The Representation of Art in William Carlos Williams' Poem The Rose
"The rose is obsolete." (line 1) The rose is no longer of use, out-dated, and out-moded. Modernists felt the same way about the traditional and accepted art of the early nineteen hundreds.
Roses are given to people so often. Who among us does not attach some type of personal significance to the image of a rose? I would venture to say that no one has not given, been given, or wished to give or receive a rose. Roses are delivered from florists by the dozen during all holiday seasons, for anniversaries, for apologies, for courting. . . And it is in this obsessive usage that the meaning of the rose has been exploited.

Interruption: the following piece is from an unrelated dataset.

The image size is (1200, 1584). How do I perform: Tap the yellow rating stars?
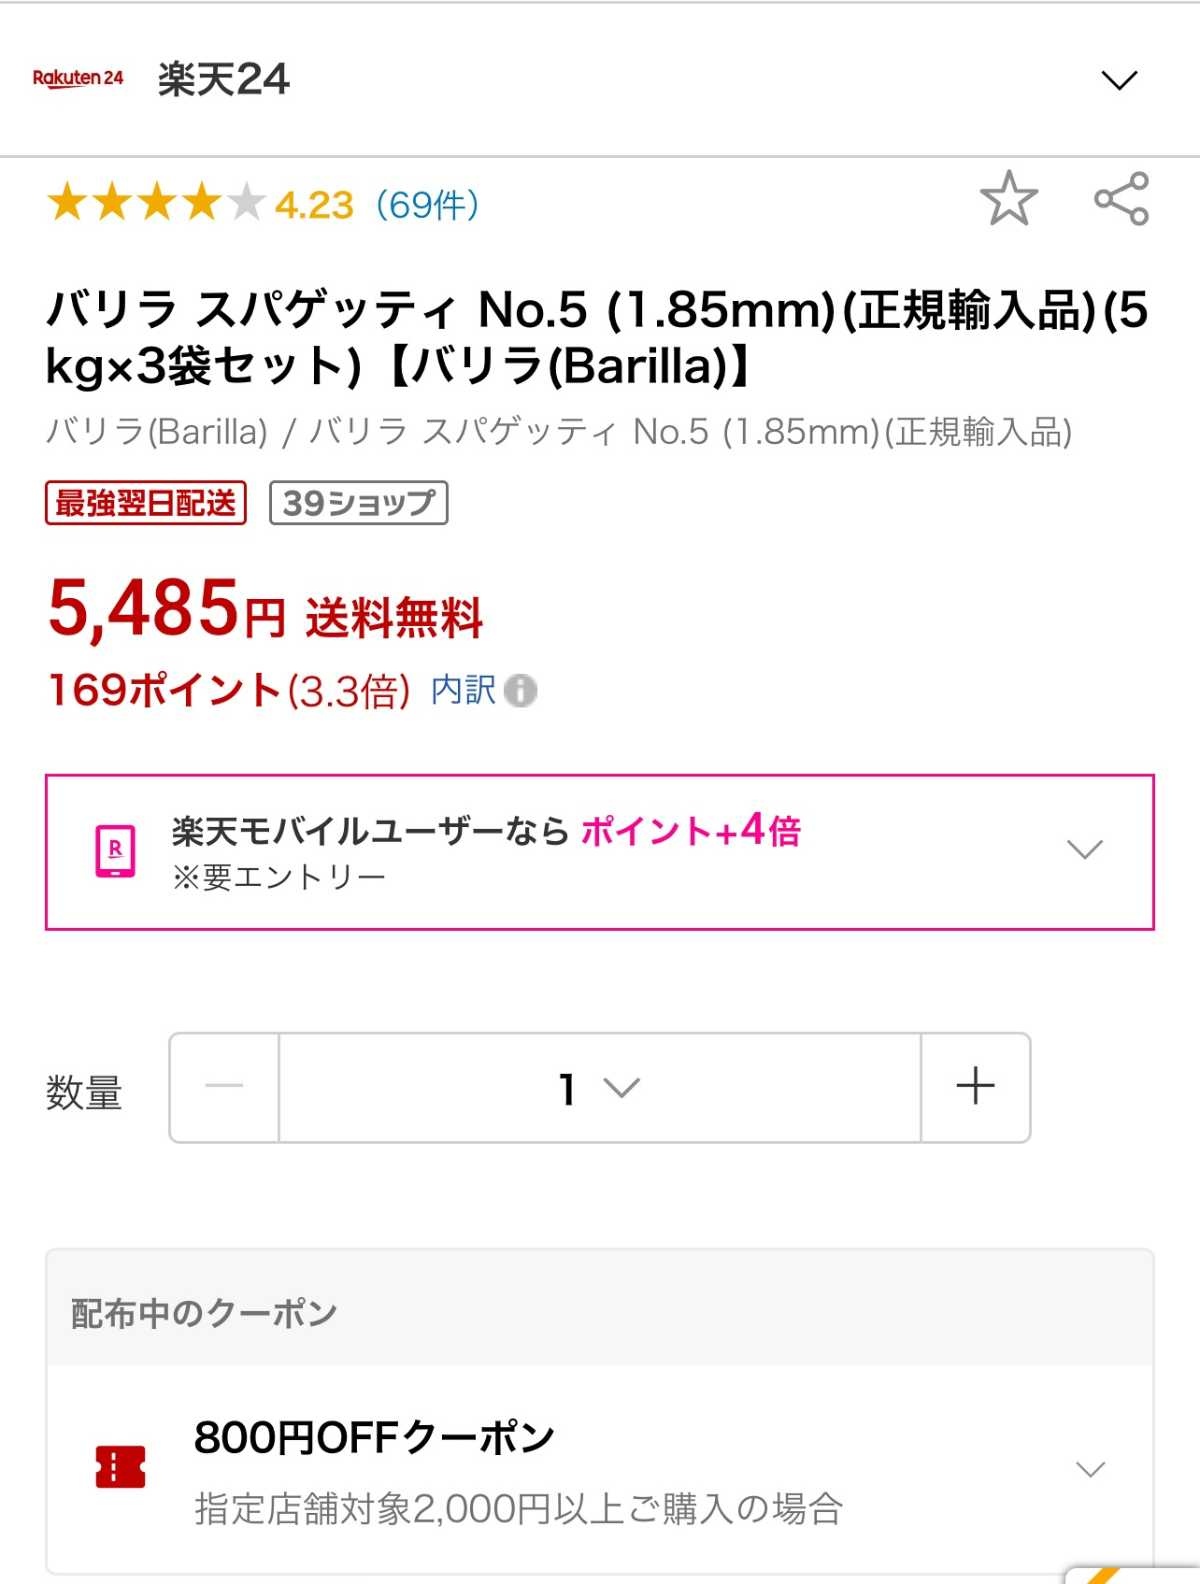point(155,203)
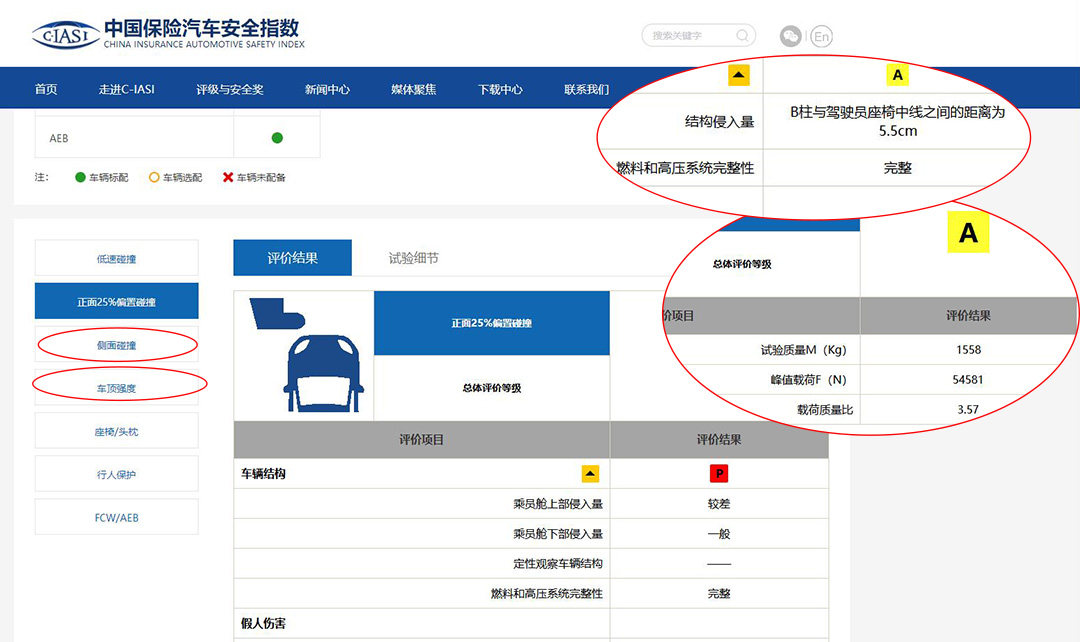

What delivers more feeling - a single red rose bought at the corner gas station, or a single tiger lily personally chosen for its recipient? Yet, the rose remains the flower of choice to express romantic feelings. Perhaps the suitor is too nervous to go against popular beliefs, perhaps he feels that popular belief is so because it is right, or perhaps he is unaware that another option even exists. Perhaps he is unable to explore the different types of self expression that are available for him.
Modernists at the beginning of the century were faced by oppositional forces much like this young suitor. They strove to express their art in a much freer format then their predecessors. In trying "to avoid grandiosity and pompous themes" (Carroll, 185) they often explored simple themes in creative ways and always shocked the reader into thinking about life in a new way. This was a time of great change for America, yet the artistic expression, before the Modernists' intervention, remained cold and stale. An ...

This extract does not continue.